Organic aerosol (OA) emission ratios (ER) have been characterized for 67 burns during the second Fire Laboratory at Missoula Experiment. These fires involved 19 different species representing 6 major fuels, each of which forms an important contribution to the U.S. biomass burning inventory. Average normalized Delta OA/Delta CO ratios show a high degree of variability, both between and within different fuel types and species, typically exceeding differen-ces between separate plumes in ambient measurements. This variability is strongly influenced by highly contrasting Delta OA levels between burns and the increased partitioning of semivolatile organic compounds to the particle phase at high Delta OA concentrations. No correlation across all fires was observed between Delta OA/Delta CO and modified combustion efficiency (MCE), which acts as an indicator of the proportional contributions of flaming and smoldering combustion phases throughout each burn.
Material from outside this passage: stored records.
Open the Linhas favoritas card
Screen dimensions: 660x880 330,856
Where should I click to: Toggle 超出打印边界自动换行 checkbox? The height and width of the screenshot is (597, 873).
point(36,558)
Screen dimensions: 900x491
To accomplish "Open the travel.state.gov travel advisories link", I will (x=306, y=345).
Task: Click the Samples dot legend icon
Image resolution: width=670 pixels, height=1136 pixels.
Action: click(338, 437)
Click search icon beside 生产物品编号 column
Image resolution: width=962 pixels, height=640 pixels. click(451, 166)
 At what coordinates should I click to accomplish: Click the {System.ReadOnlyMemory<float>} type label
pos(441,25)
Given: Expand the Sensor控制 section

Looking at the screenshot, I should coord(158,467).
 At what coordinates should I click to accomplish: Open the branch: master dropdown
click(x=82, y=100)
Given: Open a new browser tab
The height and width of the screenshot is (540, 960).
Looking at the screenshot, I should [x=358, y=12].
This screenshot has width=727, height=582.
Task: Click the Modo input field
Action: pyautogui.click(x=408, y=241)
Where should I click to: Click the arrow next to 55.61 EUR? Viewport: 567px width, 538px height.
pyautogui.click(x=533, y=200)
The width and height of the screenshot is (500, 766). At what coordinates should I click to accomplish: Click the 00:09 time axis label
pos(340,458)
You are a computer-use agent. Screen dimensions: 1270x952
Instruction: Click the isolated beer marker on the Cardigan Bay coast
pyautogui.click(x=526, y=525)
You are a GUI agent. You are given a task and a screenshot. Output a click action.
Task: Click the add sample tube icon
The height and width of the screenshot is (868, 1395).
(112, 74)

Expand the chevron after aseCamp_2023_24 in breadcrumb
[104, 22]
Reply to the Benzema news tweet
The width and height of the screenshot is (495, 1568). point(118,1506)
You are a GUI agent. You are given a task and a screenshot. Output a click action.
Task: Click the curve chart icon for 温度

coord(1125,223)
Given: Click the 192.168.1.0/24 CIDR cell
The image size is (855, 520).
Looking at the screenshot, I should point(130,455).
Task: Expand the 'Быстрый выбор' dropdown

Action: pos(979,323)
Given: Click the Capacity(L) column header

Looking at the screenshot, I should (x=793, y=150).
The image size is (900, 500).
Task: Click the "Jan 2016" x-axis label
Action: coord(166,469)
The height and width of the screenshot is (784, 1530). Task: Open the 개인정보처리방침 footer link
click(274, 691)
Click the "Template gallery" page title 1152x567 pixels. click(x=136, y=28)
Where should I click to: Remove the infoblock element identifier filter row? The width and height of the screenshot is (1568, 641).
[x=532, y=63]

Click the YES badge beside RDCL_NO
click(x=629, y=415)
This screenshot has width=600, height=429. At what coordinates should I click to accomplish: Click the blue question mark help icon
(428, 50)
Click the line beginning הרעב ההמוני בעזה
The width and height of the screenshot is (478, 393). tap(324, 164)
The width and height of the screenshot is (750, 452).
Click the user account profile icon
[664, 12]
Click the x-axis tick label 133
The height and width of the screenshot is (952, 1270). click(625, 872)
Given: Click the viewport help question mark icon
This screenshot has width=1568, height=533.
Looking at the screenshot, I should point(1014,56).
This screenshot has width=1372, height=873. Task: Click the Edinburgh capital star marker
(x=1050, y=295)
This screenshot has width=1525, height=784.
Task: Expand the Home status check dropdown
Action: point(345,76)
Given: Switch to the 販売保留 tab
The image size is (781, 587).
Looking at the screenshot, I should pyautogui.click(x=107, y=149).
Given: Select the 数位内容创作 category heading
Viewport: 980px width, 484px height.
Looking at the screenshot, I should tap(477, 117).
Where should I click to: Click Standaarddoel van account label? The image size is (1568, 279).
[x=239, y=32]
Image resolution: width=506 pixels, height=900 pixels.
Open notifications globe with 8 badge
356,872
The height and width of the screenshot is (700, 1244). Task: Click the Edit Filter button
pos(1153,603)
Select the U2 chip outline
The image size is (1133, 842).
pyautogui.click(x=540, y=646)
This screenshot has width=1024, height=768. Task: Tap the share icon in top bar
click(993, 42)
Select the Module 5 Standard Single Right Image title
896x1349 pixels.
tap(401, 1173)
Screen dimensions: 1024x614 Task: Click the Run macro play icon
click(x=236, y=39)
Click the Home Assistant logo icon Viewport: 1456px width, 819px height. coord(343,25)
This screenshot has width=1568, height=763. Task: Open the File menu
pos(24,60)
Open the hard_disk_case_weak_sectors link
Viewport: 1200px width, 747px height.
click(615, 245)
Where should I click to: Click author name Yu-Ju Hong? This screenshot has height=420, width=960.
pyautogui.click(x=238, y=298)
However, a negative correlation exists with MCE for some coniferous species, most notably Douglas fir, for which there is also an influence from fuel moisture content. Changes in fire efficiency were also shown to dramatically alter emissions for fires with very similar initial conditions. Although the relationship with MCE is variable between species, there is greater consistency with the level of oxygenation in OA. The ratio of the m/z 44 fragment to total OA mass concentration (f(44)) as measured by aerosol mass spectrometer provides an indication of oxygenation as influenced by combustion processes at source, with Delta OA/Delta CO decreasing with increasing f(44) for all fuel types. Inconsistencies in the magnitude of the effects associated with each potential influence on Delta OA/Delta CO emphasize the lack of a single dominant control on fire emissions, and a dependency on both fuel properties and combustion conditions.